## EXERCISE DIRECTIONS
Once you have located the line containing "Click the grey" in the material below, return it exactly along with each line after it through the line containing "The image size is (1352, 762).".

## PROVIDED MATERIAL
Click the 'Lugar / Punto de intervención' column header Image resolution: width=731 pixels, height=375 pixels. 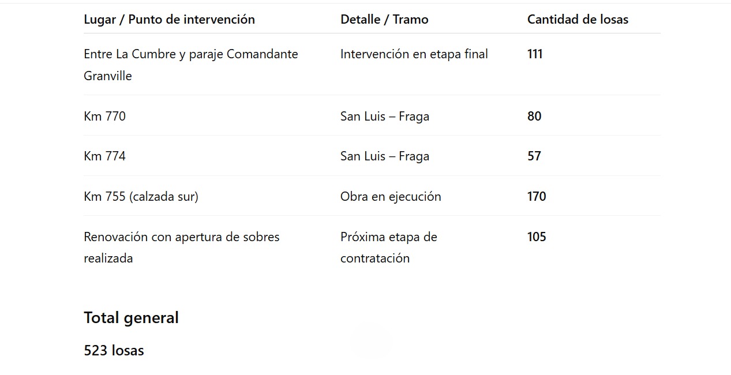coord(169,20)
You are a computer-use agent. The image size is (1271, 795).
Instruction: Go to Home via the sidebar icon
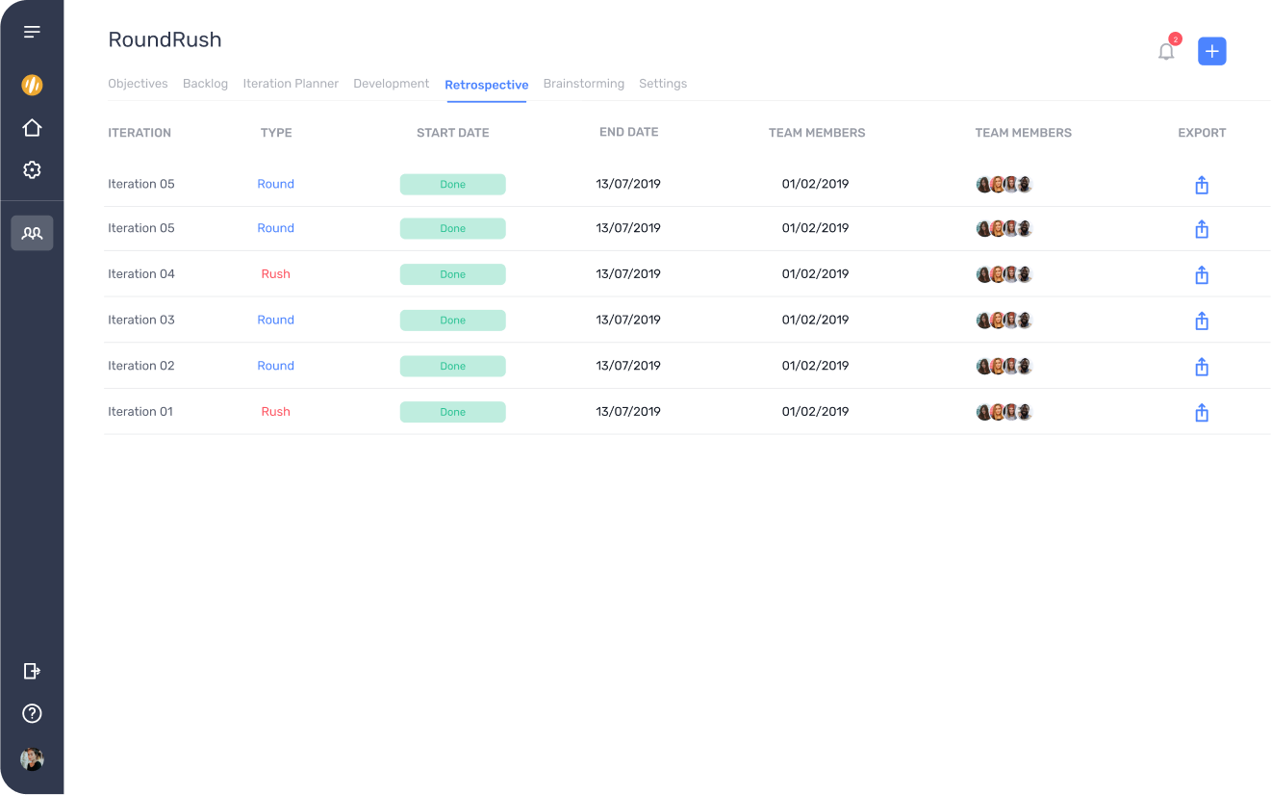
==
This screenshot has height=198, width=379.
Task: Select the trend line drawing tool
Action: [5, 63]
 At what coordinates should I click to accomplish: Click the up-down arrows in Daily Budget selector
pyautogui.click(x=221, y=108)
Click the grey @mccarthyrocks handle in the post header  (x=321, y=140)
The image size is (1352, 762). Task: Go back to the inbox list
...
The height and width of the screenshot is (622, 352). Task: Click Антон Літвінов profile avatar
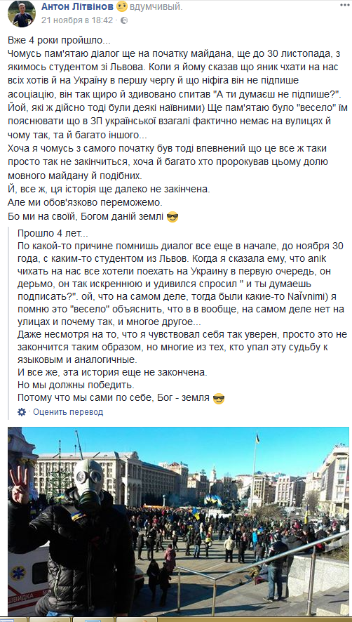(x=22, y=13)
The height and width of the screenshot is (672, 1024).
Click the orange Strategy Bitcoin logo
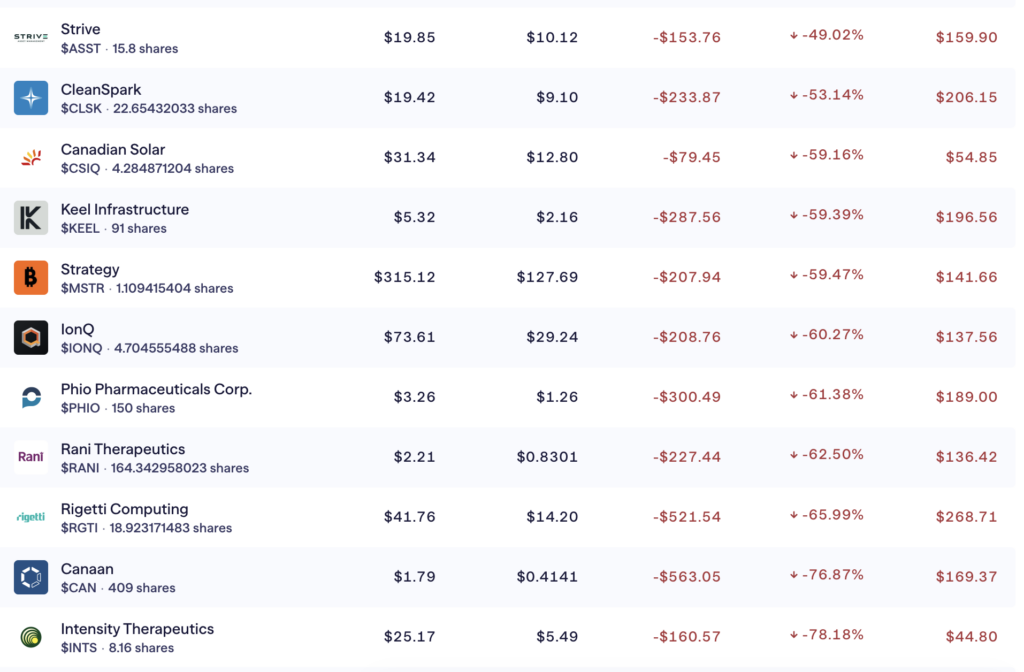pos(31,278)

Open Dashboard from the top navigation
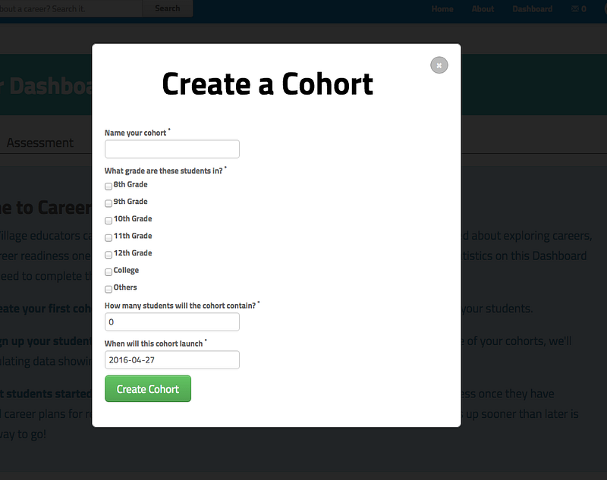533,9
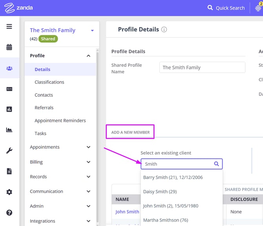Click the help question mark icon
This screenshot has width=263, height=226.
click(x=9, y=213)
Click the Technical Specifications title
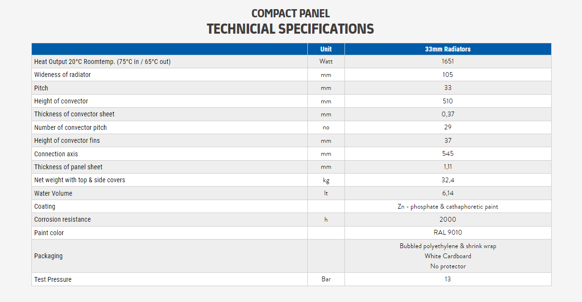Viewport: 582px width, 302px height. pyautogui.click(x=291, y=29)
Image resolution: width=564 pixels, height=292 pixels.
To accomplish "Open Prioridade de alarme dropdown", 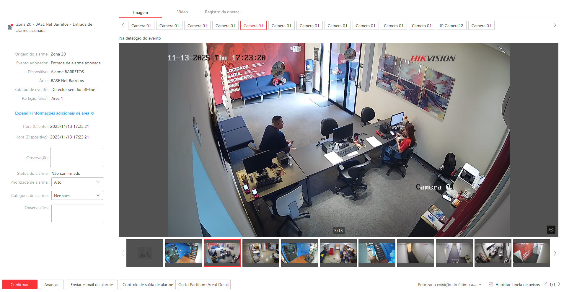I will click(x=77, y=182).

## WRITTEN REPLY
Click the grey @mccarthyrocks handle in the post header  (x=321, y=140)
The image size is (1352, 762). Task: Go back to the inbox list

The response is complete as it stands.